Exercise prompt: Once the line with "Given: Click the Add parameter button" is found in the entries below, print it and each following line exactly, stopping after the line with "Where should I click to: Click"; print nothing else.

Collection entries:
----

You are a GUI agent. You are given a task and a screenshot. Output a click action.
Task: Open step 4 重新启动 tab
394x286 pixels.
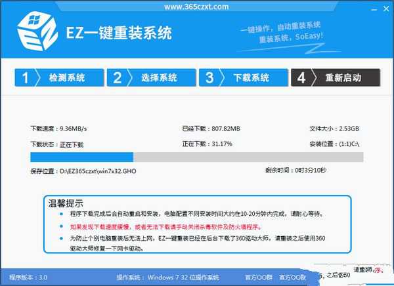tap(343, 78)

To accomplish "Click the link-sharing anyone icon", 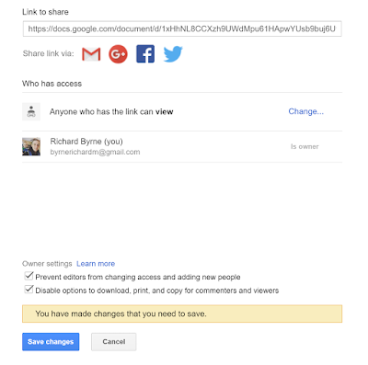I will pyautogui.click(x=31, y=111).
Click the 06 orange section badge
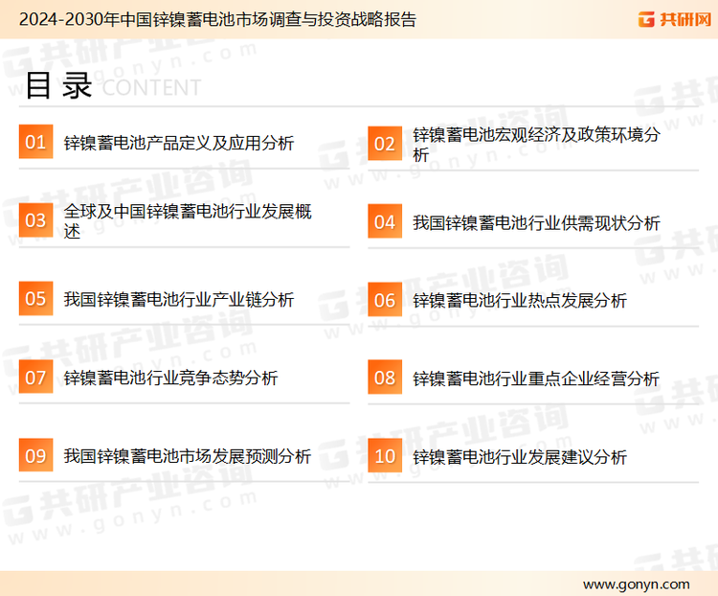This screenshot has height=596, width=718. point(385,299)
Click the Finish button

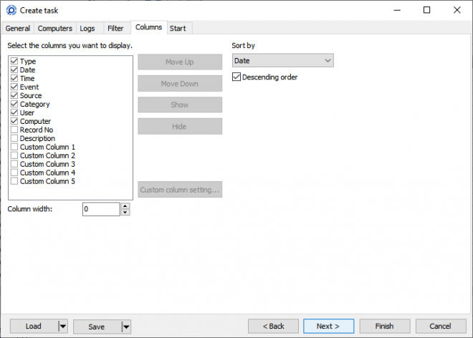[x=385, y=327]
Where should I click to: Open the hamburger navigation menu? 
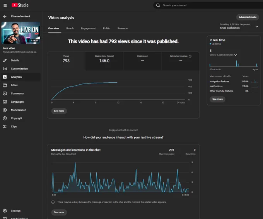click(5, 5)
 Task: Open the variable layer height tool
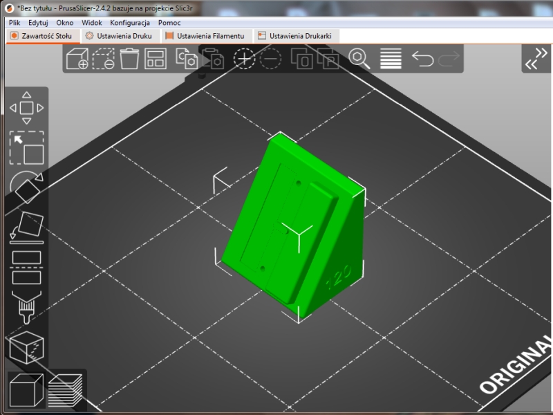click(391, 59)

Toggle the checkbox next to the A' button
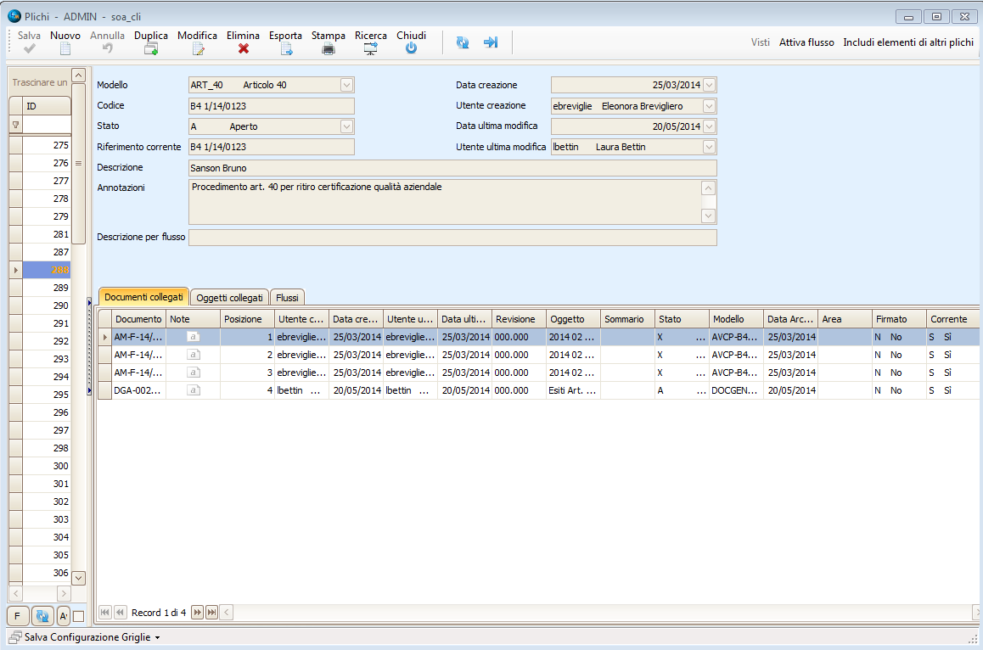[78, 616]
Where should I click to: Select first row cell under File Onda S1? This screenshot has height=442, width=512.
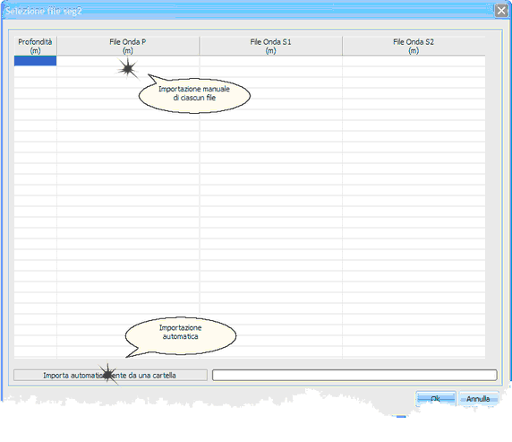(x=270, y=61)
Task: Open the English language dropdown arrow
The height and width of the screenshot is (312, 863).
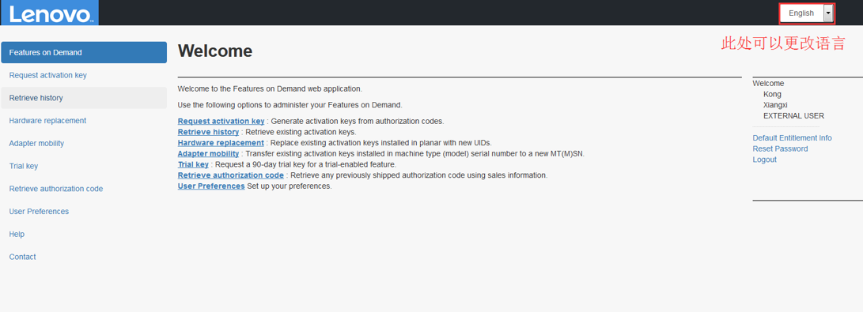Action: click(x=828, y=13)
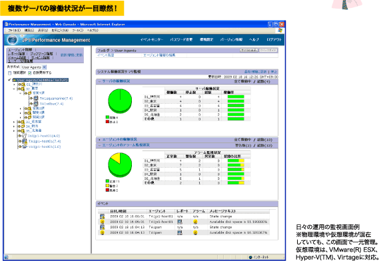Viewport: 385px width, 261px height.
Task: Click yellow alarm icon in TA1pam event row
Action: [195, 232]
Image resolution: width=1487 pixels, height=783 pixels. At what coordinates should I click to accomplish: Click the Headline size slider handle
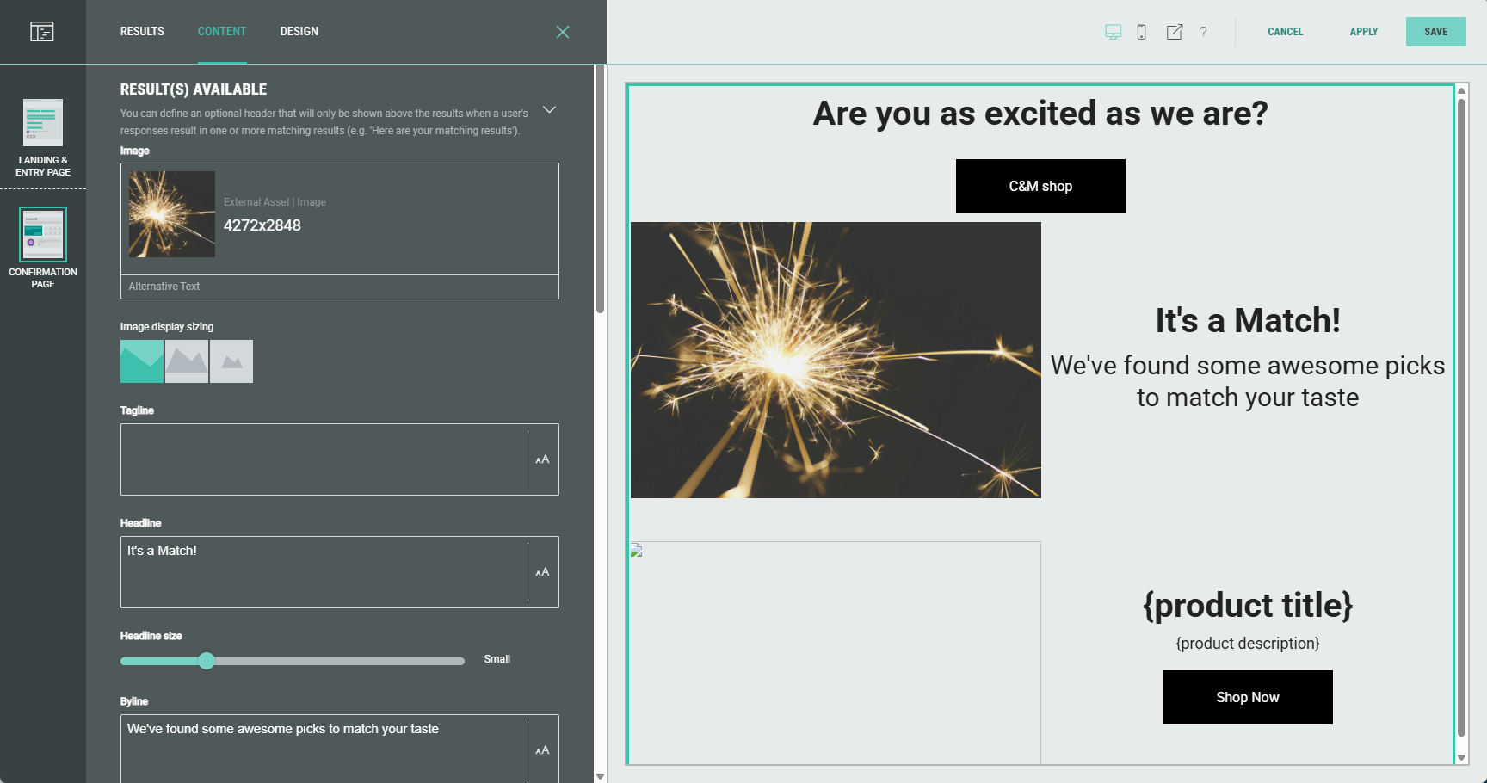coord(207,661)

----

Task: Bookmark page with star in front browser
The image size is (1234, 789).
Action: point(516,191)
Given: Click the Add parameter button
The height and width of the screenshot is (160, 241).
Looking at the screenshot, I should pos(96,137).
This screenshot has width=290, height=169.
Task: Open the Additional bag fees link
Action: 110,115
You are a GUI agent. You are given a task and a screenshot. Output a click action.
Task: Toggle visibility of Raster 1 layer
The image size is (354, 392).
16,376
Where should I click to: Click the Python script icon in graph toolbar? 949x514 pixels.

----

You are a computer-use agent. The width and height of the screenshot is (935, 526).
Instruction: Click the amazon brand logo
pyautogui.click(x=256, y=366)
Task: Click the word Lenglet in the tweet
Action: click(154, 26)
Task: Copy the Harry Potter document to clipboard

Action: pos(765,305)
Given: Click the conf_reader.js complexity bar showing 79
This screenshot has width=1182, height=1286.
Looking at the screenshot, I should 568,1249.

----

Solved exercise:
Given: Click the Add parameter button
The height and width of the screenshot is (160, 241).
Looking at the screenshot, I should pos(96,137).
This screenshot has width=290, height=169.
Task: Open the Additional bag fees link
Action: 110,115
You are a GUI agent. You are given a task and a screenshot. Output a click action.
Task: Toggle visibility of Raster 1 layer
The image size is (354, 392).
16,376
Where should I click to: Click the Python script icon in graph toolbar? 949x514 pixels.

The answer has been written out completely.